• [What the task requires]: When you reach the line with "The image size is (1325, 645)." in the listing below, transcribe it and each line after it up to and including the line with "Screen dimensions: 765x734", exactly and with nothing else.

• [Data listing]:
◇ ◇ ◇ ◇ ◇

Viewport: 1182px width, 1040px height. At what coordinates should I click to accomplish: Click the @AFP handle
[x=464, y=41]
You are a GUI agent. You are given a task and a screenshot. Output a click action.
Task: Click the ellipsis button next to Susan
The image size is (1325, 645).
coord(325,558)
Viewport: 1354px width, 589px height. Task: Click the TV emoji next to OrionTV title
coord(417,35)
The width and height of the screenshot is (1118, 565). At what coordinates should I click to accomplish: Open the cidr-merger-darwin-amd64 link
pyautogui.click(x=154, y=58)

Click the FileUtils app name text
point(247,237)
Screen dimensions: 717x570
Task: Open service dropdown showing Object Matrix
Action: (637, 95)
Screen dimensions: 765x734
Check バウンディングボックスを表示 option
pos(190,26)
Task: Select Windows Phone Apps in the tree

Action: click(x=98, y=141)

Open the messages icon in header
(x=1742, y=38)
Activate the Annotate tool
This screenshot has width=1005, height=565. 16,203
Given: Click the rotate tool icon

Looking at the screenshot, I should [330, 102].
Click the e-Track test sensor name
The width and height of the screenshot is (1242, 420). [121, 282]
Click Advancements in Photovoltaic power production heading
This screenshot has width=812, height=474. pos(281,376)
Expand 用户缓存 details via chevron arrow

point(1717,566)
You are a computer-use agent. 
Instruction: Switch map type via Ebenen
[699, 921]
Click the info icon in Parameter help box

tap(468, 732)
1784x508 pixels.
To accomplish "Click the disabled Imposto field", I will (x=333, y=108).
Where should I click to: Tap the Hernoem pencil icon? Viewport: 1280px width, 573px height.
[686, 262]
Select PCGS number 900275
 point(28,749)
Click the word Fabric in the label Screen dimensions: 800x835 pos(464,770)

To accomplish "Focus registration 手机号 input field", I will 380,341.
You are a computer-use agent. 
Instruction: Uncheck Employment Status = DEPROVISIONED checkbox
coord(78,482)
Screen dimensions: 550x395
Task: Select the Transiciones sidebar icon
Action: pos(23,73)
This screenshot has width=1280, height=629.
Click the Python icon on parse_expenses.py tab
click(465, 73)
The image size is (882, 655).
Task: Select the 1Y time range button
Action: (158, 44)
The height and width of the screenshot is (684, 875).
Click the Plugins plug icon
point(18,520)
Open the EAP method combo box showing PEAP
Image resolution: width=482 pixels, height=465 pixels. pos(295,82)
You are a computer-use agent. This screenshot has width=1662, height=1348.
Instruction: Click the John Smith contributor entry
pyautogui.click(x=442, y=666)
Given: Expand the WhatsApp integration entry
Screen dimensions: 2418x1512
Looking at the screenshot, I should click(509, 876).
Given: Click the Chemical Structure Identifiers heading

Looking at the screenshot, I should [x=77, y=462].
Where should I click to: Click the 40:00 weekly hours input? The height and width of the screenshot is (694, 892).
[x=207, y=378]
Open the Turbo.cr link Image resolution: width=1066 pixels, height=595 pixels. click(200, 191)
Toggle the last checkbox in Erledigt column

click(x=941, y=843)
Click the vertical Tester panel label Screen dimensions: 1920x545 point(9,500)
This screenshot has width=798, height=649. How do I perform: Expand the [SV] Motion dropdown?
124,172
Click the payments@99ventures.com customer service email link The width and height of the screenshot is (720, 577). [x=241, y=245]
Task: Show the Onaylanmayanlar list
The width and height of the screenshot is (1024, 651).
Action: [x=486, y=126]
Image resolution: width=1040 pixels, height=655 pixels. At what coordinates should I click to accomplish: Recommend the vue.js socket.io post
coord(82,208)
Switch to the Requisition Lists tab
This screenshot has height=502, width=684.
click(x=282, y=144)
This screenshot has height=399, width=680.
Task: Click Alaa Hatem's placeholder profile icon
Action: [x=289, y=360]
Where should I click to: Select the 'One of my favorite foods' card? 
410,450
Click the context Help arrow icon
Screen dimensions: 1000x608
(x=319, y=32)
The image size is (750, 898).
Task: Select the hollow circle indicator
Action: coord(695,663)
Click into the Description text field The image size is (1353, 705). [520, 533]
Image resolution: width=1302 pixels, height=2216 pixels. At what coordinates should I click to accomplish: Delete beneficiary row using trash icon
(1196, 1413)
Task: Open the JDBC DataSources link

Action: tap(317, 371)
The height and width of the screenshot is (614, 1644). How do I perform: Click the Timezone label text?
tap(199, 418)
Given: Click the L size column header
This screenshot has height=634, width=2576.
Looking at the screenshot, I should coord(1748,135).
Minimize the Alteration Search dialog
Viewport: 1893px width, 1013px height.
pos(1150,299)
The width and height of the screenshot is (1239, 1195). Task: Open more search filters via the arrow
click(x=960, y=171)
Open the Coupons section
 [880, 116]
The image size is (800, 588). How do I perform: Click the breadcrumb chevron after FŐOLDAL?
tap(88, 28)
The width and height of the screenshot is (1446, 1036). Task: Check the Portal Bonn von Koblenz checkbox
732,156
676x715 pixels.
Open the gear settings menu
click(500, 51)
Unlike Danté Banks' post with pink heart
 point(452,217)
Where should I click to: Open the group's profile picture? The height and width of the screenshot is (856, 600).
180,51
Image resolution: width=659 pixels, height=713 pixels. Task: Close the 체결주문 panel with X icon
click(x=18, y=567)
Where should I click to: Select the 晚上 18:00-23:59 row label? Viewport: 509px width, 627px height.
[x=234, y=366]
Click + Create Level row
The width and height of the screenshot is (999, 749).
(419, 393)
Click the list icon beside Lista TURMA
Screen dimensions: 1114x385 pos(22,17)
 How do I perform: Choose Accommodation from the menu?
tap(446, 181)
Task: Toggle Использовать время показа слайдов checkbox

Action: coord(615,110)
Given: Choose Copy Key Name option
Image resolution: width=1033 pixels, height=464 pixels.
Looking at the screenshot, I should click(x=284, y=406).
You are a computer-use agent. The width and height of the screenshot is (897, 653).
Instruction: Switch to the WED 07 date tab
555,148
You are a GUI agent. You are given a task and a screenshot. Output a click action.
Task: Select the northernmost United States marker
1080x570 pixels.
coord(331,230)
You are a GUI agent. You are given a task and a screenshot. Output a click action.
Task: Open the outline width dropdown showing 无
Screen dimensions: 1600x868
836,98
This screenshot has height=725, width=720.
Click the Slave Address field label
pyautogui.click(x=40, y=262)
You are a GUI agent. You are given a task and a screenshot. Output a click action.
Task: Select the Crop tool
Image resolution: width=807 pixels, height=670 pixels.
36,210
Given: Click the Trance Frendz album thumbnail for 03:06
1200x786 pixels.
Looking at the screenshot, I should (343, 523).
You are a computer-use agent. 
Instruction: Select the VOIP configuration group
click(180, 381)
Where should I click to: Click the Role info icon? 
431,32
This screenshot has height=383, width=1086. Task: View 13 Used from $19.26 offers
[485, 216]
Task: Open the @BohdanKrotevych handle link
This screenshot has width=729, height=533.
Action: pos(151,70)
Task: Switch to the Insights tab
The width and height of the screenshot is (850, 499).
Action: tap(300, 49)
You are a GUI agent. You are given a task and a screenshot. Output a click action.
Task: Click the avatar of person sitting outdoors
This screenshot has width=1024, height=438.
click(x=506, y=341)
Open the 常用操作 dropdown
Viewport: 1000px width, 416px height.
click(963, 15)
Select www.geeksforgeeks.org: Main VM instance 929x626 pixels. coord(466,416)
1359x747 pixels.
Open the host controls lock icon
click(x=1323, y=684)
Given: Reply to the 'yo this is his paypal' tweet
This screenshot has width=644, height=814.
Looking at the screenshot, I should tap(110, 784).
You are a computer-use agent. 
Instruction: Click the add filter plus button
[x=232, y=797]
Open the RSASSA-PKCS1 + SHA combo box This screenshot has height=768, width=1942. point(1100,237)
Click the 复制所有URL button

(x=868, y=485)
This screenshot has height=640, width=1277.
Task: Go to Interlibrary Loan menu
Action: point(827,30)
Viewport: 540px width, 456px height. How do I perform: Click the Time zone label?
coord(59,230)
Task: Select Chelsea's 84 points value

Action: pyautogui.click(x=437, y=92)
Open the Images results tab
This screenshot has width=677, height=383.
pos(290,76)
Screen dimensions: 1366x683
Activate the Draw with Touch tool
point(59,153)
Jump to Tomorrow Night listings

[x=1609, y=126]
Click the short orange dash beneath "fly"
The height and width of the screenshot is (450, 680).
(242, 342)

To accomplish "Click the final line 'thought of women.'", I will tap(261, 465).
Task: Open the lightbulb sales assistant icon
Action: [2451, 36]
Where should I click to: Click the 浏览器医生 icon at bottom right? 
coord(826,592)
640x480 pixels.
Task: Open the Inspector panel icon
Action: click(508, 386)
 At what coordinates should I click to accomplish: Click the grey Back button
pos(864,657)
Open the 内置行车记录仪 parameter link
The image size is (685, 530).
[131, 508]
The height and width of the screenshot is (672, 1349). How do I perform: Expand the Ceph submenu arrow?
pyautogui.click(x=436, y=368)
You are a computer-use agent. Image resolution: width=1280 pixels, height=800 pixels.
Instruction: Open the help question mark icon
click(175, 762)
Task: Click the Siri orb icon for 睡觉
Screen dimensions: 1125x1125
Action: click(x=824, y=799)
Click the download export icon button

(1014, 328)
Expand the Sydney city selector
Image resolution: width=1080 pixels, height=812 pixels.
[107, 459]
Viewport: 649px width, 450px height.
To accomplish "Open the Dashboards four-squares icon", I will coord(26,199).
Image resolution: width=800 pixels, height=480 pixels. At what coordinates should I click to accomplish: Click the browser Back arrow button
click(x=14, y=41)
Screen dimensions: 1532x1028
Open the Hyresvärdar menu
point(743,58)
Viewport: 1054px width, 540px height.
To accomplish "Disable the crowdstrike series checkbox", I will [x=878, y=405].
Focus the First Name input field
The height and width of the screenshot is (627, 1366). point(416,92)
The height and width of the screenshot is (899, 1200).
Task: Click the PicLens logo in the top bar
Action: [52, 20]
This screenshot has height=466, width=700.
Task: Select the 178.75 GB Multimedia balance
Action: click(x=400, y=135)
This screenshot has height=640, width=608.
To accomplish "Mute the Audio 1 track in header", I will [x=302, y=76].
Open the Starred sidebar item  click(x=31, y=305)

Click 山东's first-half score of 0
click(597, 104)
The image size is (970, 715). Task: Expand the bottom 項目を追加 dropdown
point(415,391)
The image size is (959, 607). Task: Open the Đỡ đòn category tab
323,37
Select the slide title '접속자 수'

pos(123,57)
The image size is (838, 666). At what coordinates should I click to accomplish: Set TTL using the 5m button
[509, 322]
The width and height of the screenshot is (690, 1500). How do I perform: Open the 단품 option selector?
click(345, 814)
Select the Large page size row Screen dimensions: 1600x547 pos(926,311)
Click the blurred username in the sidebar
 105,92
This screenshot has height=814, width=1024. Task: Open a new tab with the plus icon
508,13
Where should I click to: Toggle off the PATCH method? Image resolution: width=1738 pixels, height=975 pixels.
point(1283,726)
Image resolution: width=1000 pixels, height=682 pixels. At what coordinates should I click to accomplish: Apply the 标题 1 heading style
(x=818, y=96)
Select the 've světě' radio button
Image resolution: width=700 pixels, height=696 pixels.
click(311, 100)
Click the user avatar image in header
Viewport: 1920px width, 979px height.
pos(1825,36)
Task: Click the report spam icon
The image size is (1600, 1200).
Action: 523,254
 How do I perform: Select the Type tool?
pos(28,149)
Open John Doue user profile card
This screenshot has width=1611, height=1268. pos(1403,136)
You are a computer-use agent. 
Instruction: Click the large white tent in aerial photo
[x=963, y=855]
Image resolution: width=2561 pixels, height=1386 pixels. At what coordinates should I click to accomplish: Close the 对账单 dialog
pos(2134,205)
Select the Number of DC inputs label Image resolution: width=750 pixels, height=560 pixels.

◇ ◇ ◇ ◇ ◇

• [Result of this task]:
The image size is (1325, 645).
coord(325,558)
Viewport: 1354px width, 589px height. Task: Click the TV emoji next to OrionTV title
coord(417,35)
The width and height of the screenshot is (1118, 565). At what coordinates should I click to accomplish: Open the cidr-merger-darwin-amd64 link
pyautogui.click(x=154, y=58)

Click the FileUtils app name text
point(247,237)
Screen dimensions: 717x570
Task: Open service dropdown showing Object Matrix
Action: (637, 95)
Screen dimensions: 765x734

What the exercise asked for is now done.